• 할 일: 아래 기록을 모두 한 줄씩 JSON 문자열 목록으로 정리하세요. 빈 줄은 빼세요.

★ ★ ★

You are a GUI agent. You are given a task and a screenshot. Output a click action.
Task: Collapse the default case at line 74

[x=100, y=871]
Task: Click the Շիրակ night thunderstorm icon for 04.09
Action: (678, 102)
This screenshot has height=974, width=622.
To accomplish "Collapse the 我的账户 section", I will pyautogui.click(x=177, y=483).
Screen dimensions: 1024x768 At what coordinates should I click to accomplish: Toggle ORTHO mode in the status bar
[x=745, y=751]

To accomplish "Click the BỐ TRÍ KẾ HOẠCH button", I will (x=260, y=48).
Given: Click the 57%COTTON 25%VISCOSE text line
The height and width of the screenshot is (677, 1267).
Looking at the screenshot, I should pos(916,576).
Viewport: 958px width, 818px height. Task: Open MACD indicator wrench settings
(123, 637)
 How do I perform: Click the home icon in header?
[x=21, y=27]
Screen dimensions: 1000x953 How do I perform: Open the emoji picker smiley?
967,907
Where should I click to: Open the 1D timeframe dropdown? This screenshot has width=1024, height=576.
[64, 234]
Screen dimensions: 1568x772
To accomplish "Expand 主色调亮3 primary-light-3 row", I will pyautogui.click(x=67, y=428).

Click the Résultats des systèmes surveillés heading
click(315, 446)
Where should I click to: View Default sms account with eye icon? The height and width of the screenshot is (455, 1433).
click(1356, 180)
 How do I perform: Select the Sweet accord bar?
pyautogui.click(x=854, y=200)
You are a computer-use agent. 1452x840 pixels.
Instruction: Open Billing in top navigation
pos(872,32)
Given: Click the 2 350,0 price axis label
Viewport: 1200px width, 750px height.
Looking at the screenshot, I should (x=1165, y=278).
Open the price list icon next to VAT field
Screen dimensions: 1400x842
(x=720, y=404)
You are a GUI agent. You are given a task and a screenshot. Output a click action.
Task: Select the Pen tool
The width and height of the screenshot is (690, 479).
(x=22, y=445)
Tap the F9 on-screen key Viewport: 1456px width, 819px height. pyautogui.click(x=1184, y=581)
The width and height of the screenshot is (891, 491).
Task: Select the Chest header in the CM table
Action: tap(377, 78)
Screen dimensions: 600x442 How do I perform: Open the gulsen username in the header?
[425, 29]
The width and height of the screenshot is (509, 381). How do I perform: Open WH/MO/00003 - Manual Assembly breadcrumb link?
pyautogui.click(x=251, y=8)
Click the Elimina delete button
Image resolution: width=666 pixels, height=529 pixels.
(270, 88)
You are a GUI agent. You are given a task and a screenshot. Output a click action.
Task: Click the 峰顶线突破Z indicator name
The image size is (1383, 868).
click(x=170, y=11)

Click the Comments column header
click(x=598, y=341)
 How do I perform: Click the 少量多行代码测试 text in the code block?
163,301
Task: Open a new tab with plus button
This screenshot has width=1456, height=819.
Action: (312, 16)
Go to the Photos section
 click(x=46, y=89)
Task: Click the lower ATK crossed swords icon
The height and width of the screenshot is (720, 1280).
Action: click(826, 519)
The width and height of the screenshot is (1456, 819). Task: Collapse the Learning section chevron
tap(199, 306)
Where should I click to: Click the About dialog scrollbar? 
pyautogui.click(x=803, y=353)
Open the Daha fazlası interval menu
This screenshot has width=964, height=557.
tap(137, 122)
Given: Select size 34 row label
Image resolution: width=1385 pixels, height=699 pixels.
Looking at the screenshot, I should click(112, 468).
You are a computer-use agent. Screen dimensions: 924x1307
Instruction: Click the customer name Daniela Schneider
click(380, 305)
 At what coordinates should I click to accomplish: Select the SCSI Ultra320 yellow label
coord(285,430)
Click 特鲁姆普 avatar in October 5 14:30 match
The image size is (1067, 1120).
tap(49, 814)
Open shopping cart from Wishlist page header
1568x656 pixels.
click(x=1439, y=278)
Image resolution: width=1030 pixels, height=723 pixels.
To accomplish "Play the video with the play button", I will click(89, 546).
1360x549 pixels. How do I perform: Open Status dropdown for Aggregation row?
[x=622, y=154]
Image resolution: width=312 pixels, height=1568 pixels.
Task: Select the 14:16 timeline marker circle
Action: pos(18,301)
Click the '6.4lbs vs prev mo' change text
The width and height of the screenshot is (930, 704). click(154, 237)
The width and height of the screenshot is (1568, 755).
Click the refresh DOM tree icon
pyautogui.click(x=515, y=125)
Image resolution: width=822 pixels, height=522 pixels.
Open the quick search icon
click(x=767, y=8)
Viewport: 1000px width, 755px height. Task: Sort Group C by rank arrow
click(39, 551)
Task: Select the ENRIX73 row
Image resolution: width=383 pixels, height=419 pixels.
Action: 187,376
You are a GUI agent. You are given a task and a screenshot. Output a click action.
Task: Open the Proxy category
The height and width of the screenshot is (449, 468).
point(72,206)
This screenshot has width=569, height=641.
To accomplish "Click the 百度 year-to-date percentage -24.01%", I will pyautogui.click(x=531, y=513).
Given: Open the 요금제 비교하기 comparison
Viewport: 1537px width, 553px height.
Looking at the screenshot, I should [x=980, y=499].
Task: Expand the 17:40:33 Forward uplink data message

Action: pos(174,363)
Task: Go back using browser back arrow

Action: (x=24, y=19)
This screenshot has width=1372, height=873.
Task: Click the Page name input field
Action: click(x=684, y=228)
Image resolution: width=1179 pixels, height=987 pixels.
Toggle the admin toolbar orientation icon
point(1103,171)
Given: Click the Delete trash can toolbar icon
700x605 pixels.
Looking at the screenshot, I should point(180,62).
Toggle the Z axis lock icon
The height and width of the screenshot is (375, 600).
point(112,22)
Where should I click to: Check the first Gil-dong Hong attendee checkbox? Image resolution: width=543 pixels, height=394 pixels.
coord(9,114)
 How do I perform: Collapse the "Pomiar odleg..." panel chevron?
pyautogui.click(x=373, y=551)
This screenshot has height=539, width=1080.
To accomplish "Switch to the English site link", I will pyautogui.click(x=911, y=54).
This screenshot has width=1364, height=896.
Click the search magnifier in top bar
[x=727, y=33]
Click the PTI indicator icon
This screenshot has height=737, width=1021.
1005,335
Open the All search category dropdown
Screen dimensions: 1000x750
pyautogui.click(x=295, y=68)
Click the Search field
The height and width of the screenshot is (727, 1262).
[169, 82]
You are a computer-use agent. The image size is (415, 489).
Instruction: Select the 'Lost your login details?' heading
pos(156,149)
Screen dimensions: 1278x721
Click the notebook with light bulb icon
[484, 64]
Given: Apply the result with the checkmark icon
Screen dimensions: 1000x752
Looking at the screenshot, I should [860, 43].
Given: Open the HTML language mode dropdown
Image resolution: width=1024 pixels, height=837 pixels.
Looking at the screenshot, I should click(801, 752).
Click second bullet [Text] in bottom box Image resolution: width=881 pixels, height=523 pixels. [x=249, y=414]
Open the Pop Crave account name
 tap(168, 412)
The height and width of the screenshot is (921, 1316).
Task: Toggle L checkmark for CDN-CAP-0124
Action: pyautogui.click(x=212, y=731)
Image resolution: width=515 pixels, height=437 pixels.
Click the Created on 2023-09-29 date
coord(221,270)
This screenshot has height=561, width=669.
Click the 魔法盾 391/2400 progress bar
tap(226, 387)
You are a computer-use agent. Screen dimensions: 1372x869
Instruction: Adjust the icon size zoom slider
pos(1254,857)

★ ★ ★

• 전체 답변:
[
  "You are a GUI agent. You are given a task and a screenshot. Output a click action.",
  "Task: Collapse the default case at line 74",
  "[x=100, y=871]",
  "Task: Click the Շիրակ night thunderstorm icon for 04.09",
  "Action: (678, 102)",
  "This screenshot has height=974, width=622.",
  "To accomplish \"Collapse the 我的账户 section\", I will pyautogui.click(x=177, y=483).",
  "Screen dimensions: 1024x768 At what coordinates should I click to accomplish: Toggle ORTHO mode in the status bar",
  "[x=745, y=751]",
  "To accomplish \"Click the BỐ TRÍ KẾ HOẠCH button\", I will (x=260, y=48).",
  "Given: Click the 57%COTTON 25%VISCOSE text line",
  "The height and width of the screenshot is (677, 1267).",
  "Looking at the screenshot, I should pos(916,576).",
  "Viewport: 958px width, 818px height. Task: Open MACD indicator wrench settings",
  "(123, 637)",
  " How do I perform: Click the home icon in header?",
  "[x=21, y=27]",
  "Screen dimensions: 1000x953 How do I perform: Open the emoji picker smiley?",
  "967,907",
  "Where should I click to: Open the 1D timeframe dropdown? This screenshot has width=1024, height=576.",
  "[64, 234]",
  "Screen dimensions: 1568x772",
  "To accomplish \"Expand 主色调亮3 primary-light-3 row\", I will pyautogui.click(x=67, y=428).",
  "Click the Résultats des systèmes surveillés heading",
  "click(315, 446)",
  "Where should I click to: View Default sms account with eye icon? The height and width of the screenshot is (455, 1433).",
  "click(1356, 180)",
  " How do I perform: Select the Sweet accord bar?",
  "pyautogui.click(x=854, y=200)",
  "You are a computer-use agent. 1452x840 pixels.",
  "Instruction: Open Billing in top navigation",
  "pos(872,32)",
  "Given: Click the 2 350,0 price axis label",
  "Viewport: 1200px width, 750px height.",
  "Looking at the screenshot, I should (x=1165, y=278).",
  "Open the price list icon next to VAT field",
  "Screen dimensions: 1400x842",
  "(x=720, y=404)",
  "You are a GUI agent. You are given a task and a screenshot. Output a click action.",
  "Task: Select the Pen tool",
  "The width and height of the screenshot is (690, 479).",
  "(x=22, y=445)",
  "Tap the F9 on-screen key Viewport: 1456px width, 819px height. pyautogui.click(x=1184, y=581)",
  "The width and height of the screenshot is (891, 491).",
  "Task: Select the Chest header in the CM table",
  "Action: tap(377, 78)",
  "Screen dimensions: 600x442 How do I perform: Open the gulsen username in the header?",
  "[425, 29]",
  "The width and height of the screenshot is (509, 381). How do I perform: Open WH/MO/00003 - Manual Assembly breadcrumb link?",
  "pyautogui.click(x=251, y=8)",
  "Click the Elimina delete button",
  "Image resolution: width=666 pixels, height=529 pixels.",
  "(270, 88)",
  "You are a GUI agent. You are given a task and a screenshot. Output a click action.",
  "Task: Click the 峰顶线突破Z indicator name",
  "The image size is (1383, 868).",
  "click(x=170, y=11)",
  "Click the Comments column header",
  "click(x=598, y=341)",
  " How do I perform: Click the 少量多行代码测试 text in the code block?",
  "163,301",
  "Task: Open a new tab with plus button",
  "This screenshot has width=1456, height=819.",
  "Action: (312, 16)",
  "Go to the Photos section",
  " click(x=46, y=89)",
  "Task: Click the lower ATK crossed swords icon",
  "The height and width of the screenshot is (720, 1280).",
  "Action: click(826, 519)",
  "The width and height of the screenshot is (1456, 819). Task: Collapse the Learning section chevron",
  "tap(199, 306)",
  "Where should I click to: Click the About dialog scrollbar? ",
  "pyautogui.click(x=803, y=353)",
  "Open the Daha fazlası interval menu",
  "This screenshot has width=964, height=557.",
  "tap(137, 122)",
  "Given: Select size 34 row label",
  "Image resolution: width=1385 pixels, height=699 pixels.",
  "Looking at the screenshot, I should click(112, 468).",
  "You are a computer-use agent. Screen dimensions: 924x1307",
  "Instruction: Click the customer name Daniela Schneider",
  "click(380, 305)",
  " At what coordinates should I click to accomplish: Select the SCSI Ultra320 yellow label",
  "coord(285,430)",
  "Click 特鲁姆普 avatar in October 5 14:30 match",
  "The image size is (1067, 1120).",
  "tap(49, 814)",
  "Open shopping cart from Wishlist page header",
  "1568x656 pixels.",
  "click(x=1439, y=278)",
  "Image resolution: width=1030 pixels, height=723 pixels.",
  "To accomplish \"Play the video with the play button\", I will click(89, 546).",
  "1360x549 pixels. How do I perform: Open Status dropdown for Aggregation row?",
  "[x=622, y=154]",
  "Image resolution: width=312 pixels, height=1568 pixels.",
  "Task: Select the 14:16 timeline marker circle",
  "Action: pos(18,301)",
  "Click the '6.4lbs vs prev mo' change text",
  "The width and height of the screenshot is (930, 704). click(154, 237)",
  "The width and height of the screenshot is (1568, 755).",
  "Click the refresh DOM tree icon",
  "pyautogui.click(x=515, y=125)",
  "Image resolution: width=822 pixels, height=522 pixels.",
  "Open the quick search icon",
  "click(x=767, y=8)",
  "Viewport: 1000px width, 755px height. Task: Sort Group C by rank arrow",
  "click(39, 551)",
  "Task: Select the ENRIX73 row",
  "Image resolution: width=383 pixels, height=419 pixels.",
  "Action: 187,376",
  "You are a GUI agent. You are given a task and a screenshot. Output a click action.",
  "Task: Open the Proxy category",
  "The height and width of the screenshot is (449, 468).",
  "point(72,206)",
  "This screenshot has width=569, height=641.",
  "To accomplish \"Click the 百度 year-to-date percentage -24.01%\", I will pyautogui.click(x=531, y=513).",
  "Given: Open the 요금제 비교하기 comparison",
  "Viewport: 1537px width, 553px height.",
  "Looking at the screenshot, I should [x=980, y=499].",
  "Task: Expand the 17:40:33 Forward uplink data message",
  "Action: pos(174,363)",
  "Task: Go back using browser back arrow",
  "Action: (x=24, y=19)",
  "This screenshot has width=1372, height=873.",
  "Task: Click the Page name input field",
  "Action: click(x=684, y=228)",
  "Image resolution: width=1179 pixels, height=987 pixels.",
  "Toggle the admin toolbar orientation icon",
  "point(1103,171)",
  "Given: Click the Delete trash can toolbar icon",
  "700x605 pixels.",
  "Looking at the screenshot, I should point(180,62).",
  "Toggle the Z axis lock icon",
  "The height and width of the screenshot is (375, 600).",
  "point(112,22)",
  "Where should I click to: Check the first Gil-dong Hong attendee checkbox? Image resolution: width=543 pixels, height=394 pixels.",
  "coord(9,114)",
  " How do I perform: Collapse the \"Pomiar odleg...\" panel chevron?",
  "pyautogui.click(x=373, y=551)",
  "This screenshot has height=539, width=1080.",
  "To accomplish \"Switch to the English site link\", I will pyautogui.click(x=911, y=54).",
  "This screenshot has width=1364, height=896.",
  "Click the search magnifier in top bar",
  "[x=727, y=33]",
  "Click the PTI indicator icon",
  "This screenshot has height=737, width=1021.",
  "1005,335",
  "Open the All search category dropdown",
  "Screen dimensions: 1000x750",
  "pyautogui.click(x=295, y=68)",
  "Click the Search field",
  "The height and width of the screenshot is (727, 1262).",
  "[169, 82]",
  "You are a computer-use agent. The image size is (415, 489).",
  "Instruction: Select the 'Lost your login details?' heading",
  "pos(156,149)",
  "Screen dimensions: 1278x721",
  "Click the notebook with light bulb icon",
  "[484, 64]",
  "Given: Apply the result with the checkmark icon",
  "Screen dimensions: 1000x752",
  "Looking at the screenshot, I should [860, 43].",
  "Given: Open the HTML language mode dropdown",
  "Image resolution: width=1024 pixels, height=837 pixels.",
  "Looking at the screenshot, I should click(801, 752).",
  "Click second bullet [Text] in bottom box Image resolution: width=881 pixels, height=523 pixels. [x=249, y=414]",
  "Open the Pop Crave account name",
  " tap(168, 412)",
  "The height and width of the screenshot is (921, 1316).",
  "Task: Toggle L checkmark for CDN-CAP-0124",
  "Action: pyautogui.click(x=212, y=731)",
  "Image resolution: width=515 pixels, height=437 pixels.",
  "Click the Created on 2023-09-29 date",
  "coord(221,270)",
  "This screenshot has height=561, width=669.",
  "Click the 魔法盾 391/2400 progress bar",
  "tap(226, 387)",
  "You are a computer-use agent. Screen dimensions: 1372x869",
  "Instruction: Adjust the icon size zoom slider",
  "pos(1254,857)"
]